## [Dataset]
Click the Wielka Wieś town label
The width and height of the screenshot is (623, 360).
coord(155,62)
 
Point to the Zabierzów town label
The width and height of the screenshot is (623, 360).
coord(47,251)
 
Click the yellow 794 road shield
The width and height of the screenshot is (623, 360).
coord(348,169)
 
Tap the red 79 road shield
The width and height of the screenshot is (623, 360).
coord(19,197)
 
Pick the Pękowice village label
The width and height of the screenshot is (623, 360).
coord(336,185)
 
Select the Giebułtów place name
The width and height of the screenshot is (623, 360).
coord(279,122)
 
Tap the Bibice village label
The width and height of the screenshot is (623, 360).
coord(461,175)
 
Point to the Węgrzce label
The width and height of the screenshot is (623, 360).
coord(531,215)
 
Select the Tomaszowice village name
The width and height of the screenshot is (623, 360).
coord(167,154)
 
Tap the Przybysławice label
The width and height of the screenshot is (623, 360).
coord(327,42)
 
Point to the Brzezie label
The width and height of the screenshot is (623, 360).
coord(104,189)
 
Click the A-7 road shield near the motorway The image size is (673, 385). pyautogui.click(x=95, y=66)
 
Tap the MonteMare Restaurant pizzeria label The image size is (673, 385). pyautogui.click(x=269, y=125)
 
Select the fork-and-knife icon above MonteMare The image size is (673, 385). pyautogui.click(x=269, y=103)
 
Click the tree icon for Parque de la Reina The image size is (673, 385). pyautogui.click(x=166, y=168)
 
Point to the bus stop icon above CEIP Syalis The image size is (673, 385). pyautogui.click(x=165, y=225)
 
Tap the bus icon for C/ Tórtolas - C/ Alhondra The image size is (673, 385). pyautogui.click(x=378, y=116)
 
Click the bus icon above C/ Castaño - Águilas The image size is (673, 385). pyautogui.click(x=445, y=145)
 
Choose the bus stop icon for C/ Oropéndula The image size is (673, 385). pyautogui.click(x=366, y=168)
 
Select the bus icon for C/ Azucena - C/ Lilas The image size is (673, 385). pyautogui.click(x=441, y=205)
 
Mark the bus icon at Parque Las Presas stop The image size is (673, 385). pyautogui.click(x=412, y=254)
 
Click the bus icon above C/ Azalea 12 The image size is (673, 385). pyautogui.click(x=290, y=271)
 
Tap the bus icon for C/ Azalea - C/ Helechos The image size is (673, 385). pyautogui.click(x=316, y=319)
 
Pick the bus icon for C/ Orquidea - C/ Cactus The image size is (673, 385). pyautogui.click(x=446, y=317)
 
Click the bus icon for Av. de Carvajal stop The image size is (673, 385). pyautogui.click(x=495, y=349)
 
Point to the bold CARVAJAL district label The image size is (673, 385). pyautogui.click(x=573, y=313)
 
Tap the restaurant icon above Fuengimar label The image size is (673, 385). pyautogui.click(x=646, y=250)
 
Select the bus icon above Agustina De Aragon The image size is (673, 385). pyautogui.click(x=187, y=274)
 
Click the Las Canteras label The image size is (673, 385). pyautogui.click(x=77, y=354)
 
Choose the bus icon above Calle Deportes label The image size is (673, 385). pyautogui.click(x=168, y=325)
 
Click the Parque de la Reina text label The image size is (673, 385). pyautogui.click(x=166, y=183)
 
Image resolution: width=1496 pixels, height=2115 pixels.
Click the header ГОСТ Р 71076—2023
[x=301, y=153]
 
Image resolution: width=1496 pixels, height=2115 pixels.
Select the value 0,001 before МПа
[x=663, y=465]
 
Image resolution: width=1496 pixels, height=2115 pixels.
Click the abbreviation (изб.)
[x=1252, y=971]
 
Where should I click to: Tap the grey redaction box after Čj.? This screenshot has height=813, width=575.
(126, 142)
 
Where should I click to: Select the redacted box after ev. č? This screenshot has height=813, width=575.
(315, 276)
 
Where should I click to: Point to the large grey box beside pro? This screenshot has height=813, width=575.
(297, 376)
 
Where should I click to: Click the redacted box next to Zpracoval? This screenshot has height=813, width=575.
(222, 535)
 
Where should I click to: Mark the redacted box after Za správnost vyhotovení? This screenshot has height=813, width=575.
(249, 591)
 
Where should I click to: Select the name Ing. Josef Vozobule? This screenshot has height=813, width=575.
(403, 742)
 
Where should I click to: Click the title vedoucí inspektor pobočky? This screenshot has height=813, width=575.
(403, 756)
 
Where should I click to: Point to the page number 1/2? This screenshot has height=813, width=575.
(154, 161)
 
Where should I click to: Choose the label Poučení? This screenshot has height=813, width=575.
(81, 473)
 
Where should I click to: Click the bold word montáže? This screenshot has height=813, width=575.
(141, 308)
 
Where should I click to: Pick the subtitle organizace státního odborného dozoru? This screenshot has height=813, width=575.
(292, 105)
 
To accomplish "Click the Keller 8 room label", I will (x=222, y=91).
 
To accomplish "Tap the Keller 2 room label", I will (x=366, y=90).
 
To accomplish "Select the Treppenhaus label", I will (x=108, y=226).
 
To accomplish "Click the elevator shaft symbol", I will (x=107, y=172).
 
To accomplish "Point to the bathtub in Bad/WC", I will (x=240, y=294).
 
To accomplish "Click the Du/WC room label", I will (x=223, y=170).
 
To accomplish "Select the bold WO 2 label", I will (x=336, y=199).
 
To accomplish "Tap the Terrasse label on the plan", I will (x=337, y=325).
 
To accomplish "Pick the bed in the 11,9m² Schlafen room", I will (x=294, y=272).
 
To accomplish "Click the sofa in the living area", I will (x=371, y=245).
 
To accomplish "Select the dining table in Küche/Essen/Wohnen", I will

## [Stated task]
Collect every line above that contains the word "Reina", and list them.

## [Finished task]
Click the tree icon for Parque de la Reina The image size is (673, 385). pyautogui.click(x=166, y=168)
Click the Parque de la Reina text label The image size is (673, 385). pyautogui.click(x=166, y=183)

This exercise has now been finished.